The once-venerable BlackBerry smartphone has endured a long slow death march. The final nail in the coffin may have been hammered in on Monday with the news that China’s TCL Communication will no longer sell BlackBerry-branded mobile devices as of Aug. 31, 2020.

TCL said in a statement posted on Twitter that it “has no further rights to design, manufacture or sell any new BlackBerry mobile devices,” though the company indicated it would continue to provide customer and warranty support for the existing BlackBerry portfolio until Aug. 22, 2022.

Customers can find support phone numbers at the BlackBerryMobile site, TCL said.

It was just over three years ago when TCL entered into a licensing agreement with BlackBerry, the Waterloo, Canada, company once known as Research In Motion, which had ceased making BlackBerry hardware.

BlackBerry phones fell prey to the launch of the iPhone in 2007, as well as premium Android phones from Samsung and others.

As recently as June 2018, TCL attempted to keep the barely breathing brand alive with the launch of the BlackBerry Key2, an Android handset that attempted to leverage traditional BlackBerry strengths, including a physical Qwerty-style mobile keyboard, robust security and long battery life. The hopeful nostalgia-driven marketing phrase: “An icon reborn.”

Though their numbers had dwindled, many of the loyalists who stuck with BlackBerry cited the physical keyboard as a chief reason.

In one form or another, BlackBerry has been on the comeback trail for several years now, and while the market for BlackBerry wasn’t exactly thriving, there was some hope around the fact that there even was a Key2 launch, on top of the KeyOne model that was introduced some 16 months earlier.

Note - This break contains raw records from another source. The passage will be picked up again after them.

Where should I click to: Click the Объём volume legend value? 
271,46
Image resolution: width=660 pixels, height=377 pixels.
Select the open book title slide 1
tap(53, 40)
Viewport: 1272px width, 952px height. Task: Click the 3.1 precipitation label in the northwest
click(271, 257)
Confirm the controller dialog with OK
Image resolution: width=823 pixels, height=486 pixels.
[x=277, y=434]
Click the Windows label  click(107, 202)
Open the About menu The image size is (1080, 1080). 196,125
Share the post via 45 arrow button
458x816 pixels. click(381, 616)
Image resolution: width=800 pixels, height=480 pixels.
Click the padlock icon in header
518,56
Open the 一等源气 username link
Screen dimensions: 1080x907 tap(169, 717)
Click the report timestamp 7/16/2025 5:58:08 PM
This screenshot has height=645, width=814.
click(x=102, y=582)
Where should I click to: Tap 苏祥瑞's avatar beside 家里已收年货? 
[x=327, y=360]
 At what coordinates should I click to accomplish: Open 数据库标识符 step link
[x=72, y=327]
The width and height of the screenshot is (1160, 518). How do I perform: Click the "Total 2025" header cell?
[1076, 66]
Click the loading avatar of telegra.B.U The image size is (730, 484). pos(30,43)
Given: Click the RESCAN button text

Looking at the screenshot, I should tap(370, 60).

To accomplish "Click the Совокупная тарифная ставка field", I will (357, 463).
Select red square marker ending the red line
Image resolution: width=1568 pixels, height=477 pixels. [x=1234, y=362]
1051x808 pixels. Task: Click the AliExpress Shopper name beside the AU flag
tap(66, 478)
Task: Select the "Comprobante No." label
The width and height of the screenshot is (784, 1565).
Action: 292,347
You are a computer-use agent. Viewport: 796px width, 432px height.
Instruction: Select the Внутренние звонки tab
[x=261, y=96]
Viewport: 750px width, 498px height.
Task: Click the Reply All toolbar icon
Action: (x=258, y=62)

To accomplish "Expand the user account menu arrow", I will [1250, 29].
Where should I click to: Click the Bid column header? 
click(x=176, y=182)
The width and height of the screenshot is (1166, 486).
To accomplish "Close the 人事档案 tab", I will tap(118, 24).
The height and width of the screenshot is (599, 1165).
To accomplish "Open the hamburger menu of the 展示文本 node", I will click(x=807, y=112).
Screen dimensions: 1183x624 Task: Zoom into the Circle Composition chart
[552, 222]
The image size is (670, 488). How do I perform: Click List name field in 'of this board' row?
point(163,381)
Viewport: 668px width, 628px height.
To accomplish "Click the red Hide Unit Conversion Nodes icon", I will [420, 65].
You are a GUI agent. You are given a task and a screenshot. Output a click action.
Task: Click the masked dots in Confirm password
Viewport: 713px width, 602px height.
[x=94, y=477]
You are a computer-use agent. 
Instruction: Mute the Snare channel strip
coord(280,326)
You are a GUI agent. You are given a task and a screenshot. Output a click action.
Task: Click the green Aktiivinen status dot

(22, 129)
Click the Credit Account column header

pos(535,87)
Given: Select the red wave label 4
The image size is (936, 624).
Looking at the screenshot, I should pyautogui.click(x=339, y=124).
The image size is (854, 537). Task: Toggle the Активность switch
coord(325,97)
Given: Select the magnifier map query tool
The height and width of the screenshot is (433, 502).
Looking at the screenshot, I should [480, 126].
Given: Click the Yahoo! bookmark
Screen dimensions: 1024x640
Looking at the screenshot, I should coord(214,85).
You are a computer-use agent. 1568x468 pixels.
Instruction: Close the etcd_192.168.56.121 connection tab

That hope was never realized.

In May 2019, another remnant of BlackBerry’s heyday disappeared when the consumer version of BlackBerry Messenger or BBM was shuttered for good. By then, BBM was under the auspices of Creative Media Works, a division of an Indonesian media and tech company.

Absent some other unforeseen rescue effort, it seems BlackBerry phones may be gone for good.